By Elinor Comlay and Christian Plumb

NEW YORK (Reuters) - Wachovia Corp shares slumped more than 24 percent on Thursday on concerns that talks to split up the troubled bank hit a snag, leading a broader drop in U.S. regional banks.

Wachovia shares, as well as those of competing buyers Wells Fargo & Co and Citigroup Inc , all fell after the Wall Street Journal reported that talks between the three about potentially splitting Wachovia were hung up.

One major exception was National City Corp , which rose more than 15 percent as the report said the bank holding company may be in talks to be acquired.

Potential bids are seen coming from PNC Financial Services Group Inc , Pennsylvania's largest bank, and Toronto-based Bank of Nova Scotia , the Journal said, citing people familiar with the situation.

A NatCity spokeswoman and a PNC spokesman declined to comment on the report. Officials from Scotiabank could not immediately be reached for comment.
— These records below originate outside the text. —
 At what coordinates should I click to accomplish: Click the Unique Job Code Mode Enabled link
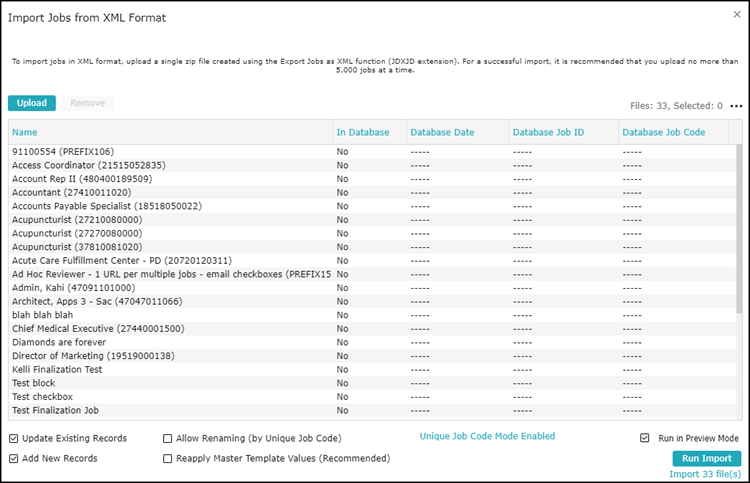click(x=487, y=436)
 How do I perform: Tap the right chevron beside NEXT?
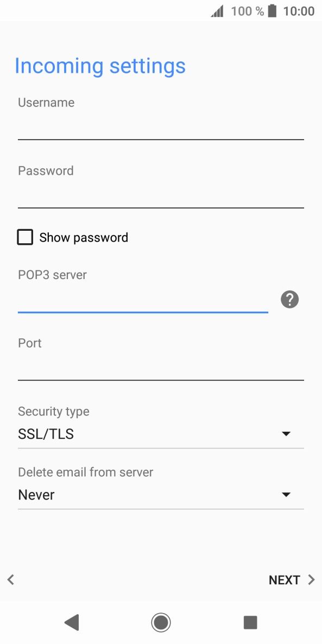click(x=310, y=579)
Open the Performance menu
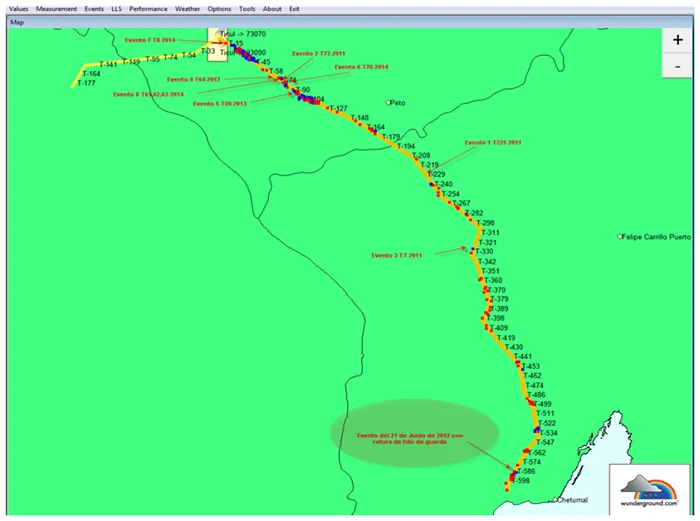700x521 pixels. (148, 8)
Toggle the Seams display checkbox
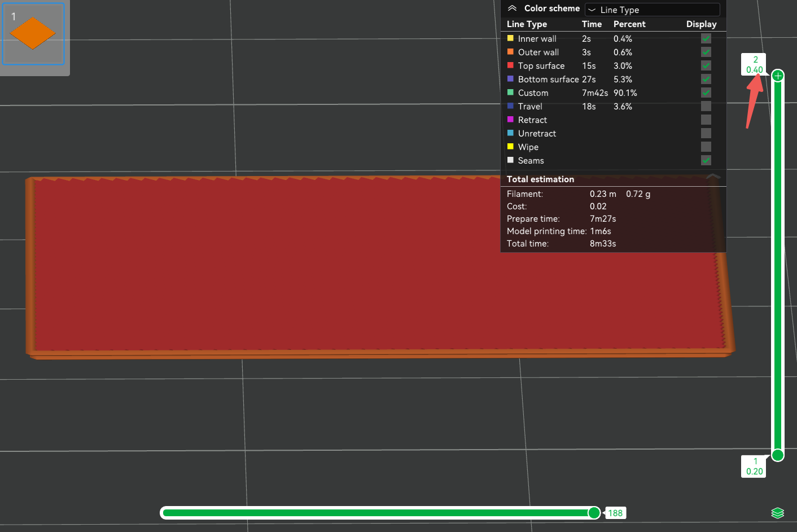 (x=706, y=160)
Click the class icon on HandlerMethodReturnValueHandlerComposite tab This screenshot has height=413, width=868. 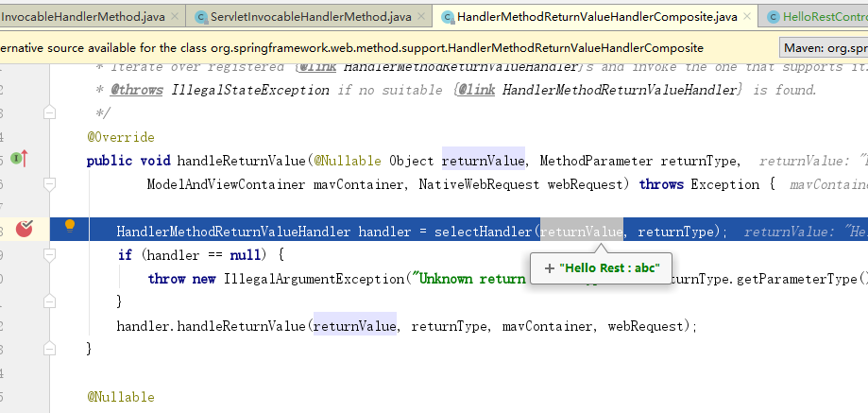click(x=446, y=17)
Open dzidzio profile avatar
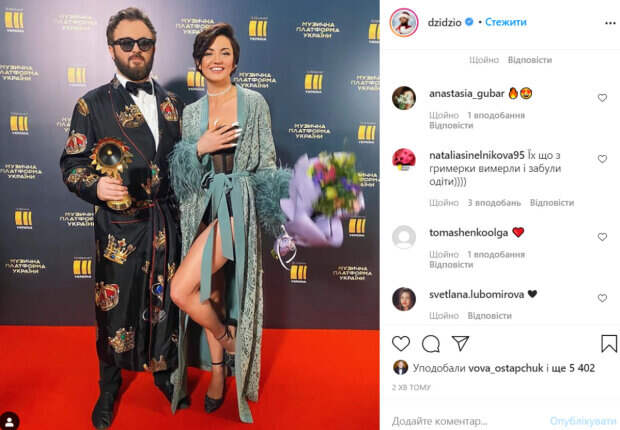 [x=404, y=22]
Wachovia is among many regional banks that found themselves at the fore of the credit crunch, holding large portfolios of toxic mortgages as the value of borrowers' houses dropped and they became unable to meet payments on the loans.

After looking deeper into Wachovia's books, Citigroup and Wells Fargo have been surprised by the concentration of assets they regard as low-quality, the Journal said.

A source close to Citigroup denied the bank had found anything unexpected in Wachovia's books since negotiating its initial deal with FDIC backing.

"There was a reason we structured the deal the way we did," the source said. "Our view of that portfolio has not changed and anything we do will reflect our view that the inherent risks in the portfolio need to be managed very carefully. I have no idea where this idea that both sides are surprised is coming from."

Representatives for all three banks declined to comment.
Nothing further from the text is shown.